I do not know the motivations these cheerleaders may have had to get into this act. They get to travel to away games; they get the choicest points to watch the games from. They get their regular exercise routine. They gain exposure in the university and perhaps popularity too. There may even be some scholarships, I can’t remember. Of course, there are sacrifices, like studies (?), additional expenses. Anyways, the norm then could also have been for the co-eds to scour for suitable mates in universities, and cheerleading opened up such avenues. But, let that be.
It is when the NFL team Dallas Cowboys brought in Dallas Cowgirls (!) and NBA team Los Angeles Lakers got high profile Hollywoodian cheerleading to the professional ranks, I had to do another rethink on cheerleading. None, and I mean none, of the rationale for cheerleading at colleges scaled up to the professional ranks. It was just a job. Do you remember the flash-in-the-pan Paula Abdul? Good, if you do not.
Cheerleading for professional teams, like at the IPL, are mere dance routines and the only tangible prop is the pom pom. Of course, the intangibles are galore – the suggestive shakes, shimmying, the revealing costumes etc. Only the name Cheerleading is common between the high school / university and professional versions.
But my friend and perhaps most others who have been taken in by IPL version of cheerleading have not had the opportunity to contemplate as to how it may have come about, evolved. For them, cheerleading does not have an evolutionary background; it is more like the skyhook that dropped fully made human beings on the earth, like the Intelligent Designers (IDiots) and Creation Scientists claim (Philosopher Daniel Dennett’s imagery).

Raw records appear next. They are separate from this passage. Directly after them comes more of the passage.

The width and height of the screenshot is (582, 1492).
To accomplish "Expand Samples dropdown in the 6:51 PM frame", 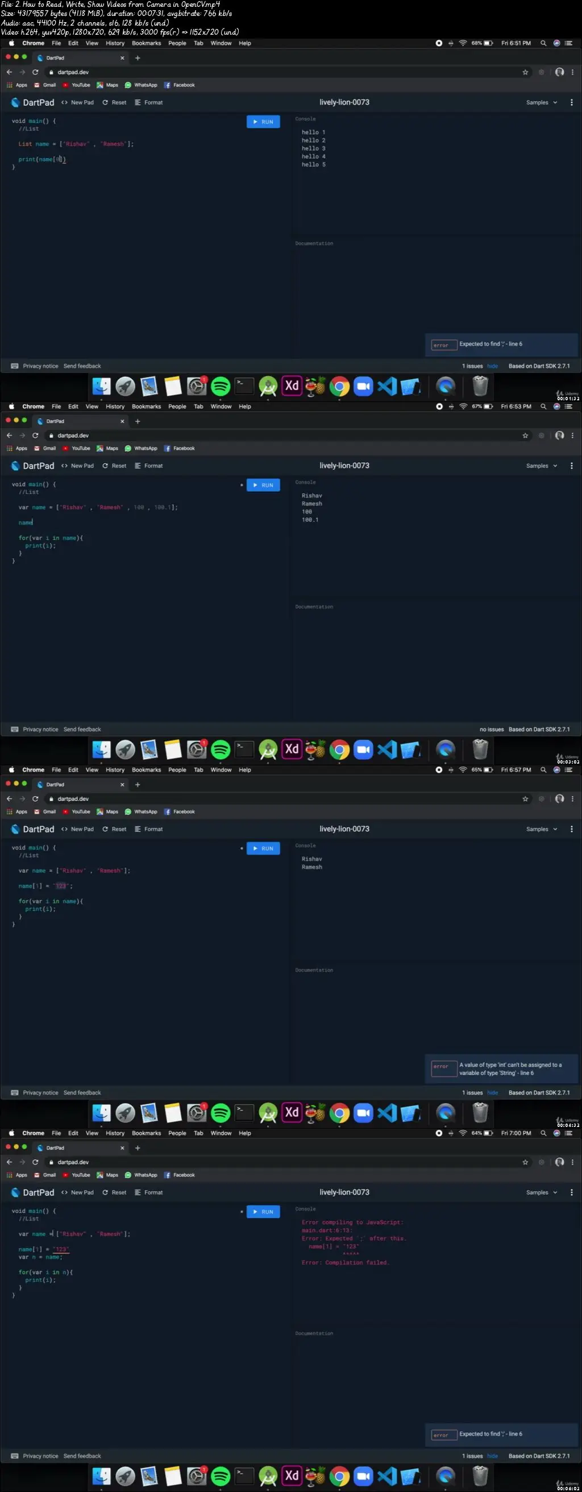I will 541,103.
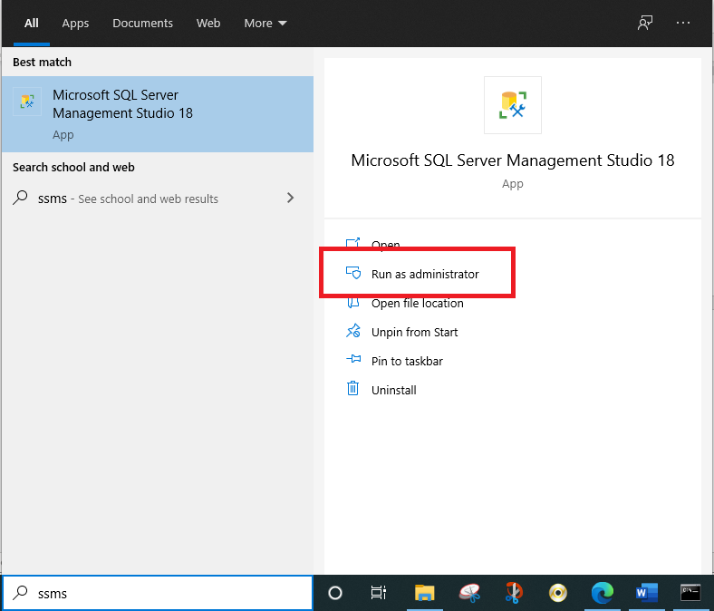Open Microsoft Word from the taskbar

click(646, 593)
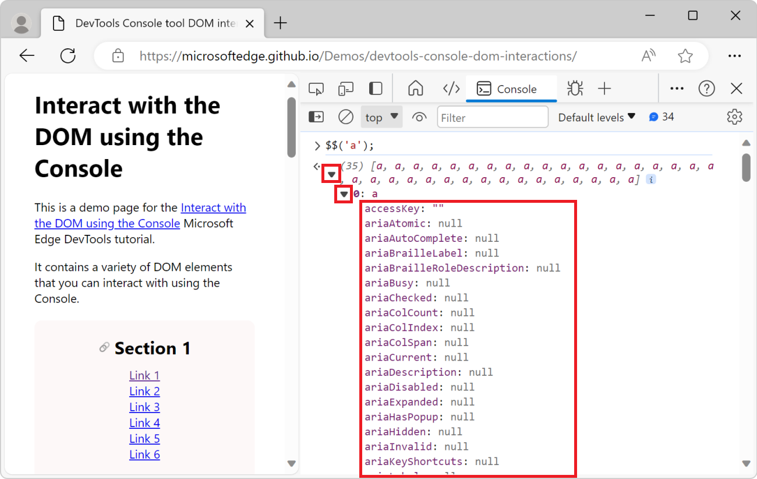Clear the Console output
The height and width of the screenshot is (479, 757).
345,117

Perhaps this is true of how cheerleading got to IPL, but there is more to it, at least some of which redeem the activity. 
This post is to disabuse them of this notion, with the help of Wikipedia:
“Cheerleading (ˈtʃɪərˌlidɪŋ) is an intense physical activity based upon organized routines, usually ranging anywhere from one to three minutes, which contains many components of tumbling, dance, jumps, cheers and stunting in order to direct spectators of events to cheer for sports teams at games …”
Hope I have succeeded enough to elicit some pom poming by cheerleaders!
Raghuram Ekambaram   

4 comments:

Tomichan Matheikal said...

I am a fan of cheerleading pretty girls. I'm no fan of sports and games. I like to play and not watch. Girls are a pretty sight, however, and more interesting than the game. So, three cheers to cheer leaders.

mandakolathur said...

But you must agree Matheikal that IPL cheerleaders are merely going through the motions. They and their acts are a far cry from what their tag implies. For this reason, when it comes to IPL, I am more of a fan of the game than cheerleaders.

RE

Wanderlust Nightingale said...

When i was a child my dad used to say "Cricket is a gentleman's game" . Has cheerleading shattered that image?

mandakolathur said...

I would not want to pick a fight with your dad, Nutcase (I don't feel exactly good addressing you this way, but what can I do? :) ), but no competition has ever been truly "Gentlemanly", unless you ignore gamesmanship - Fischer v. Spassky? The Bodyline series? McEnroe v. Connors? It is a continuum with no discernible borders.

Yes, athletic competitions are moving away towards being more and more ruthless in competition.

In the case of cheer leading, I think what IPL calls cheer leading is a different animal from what I witnessed three decades ago at the university.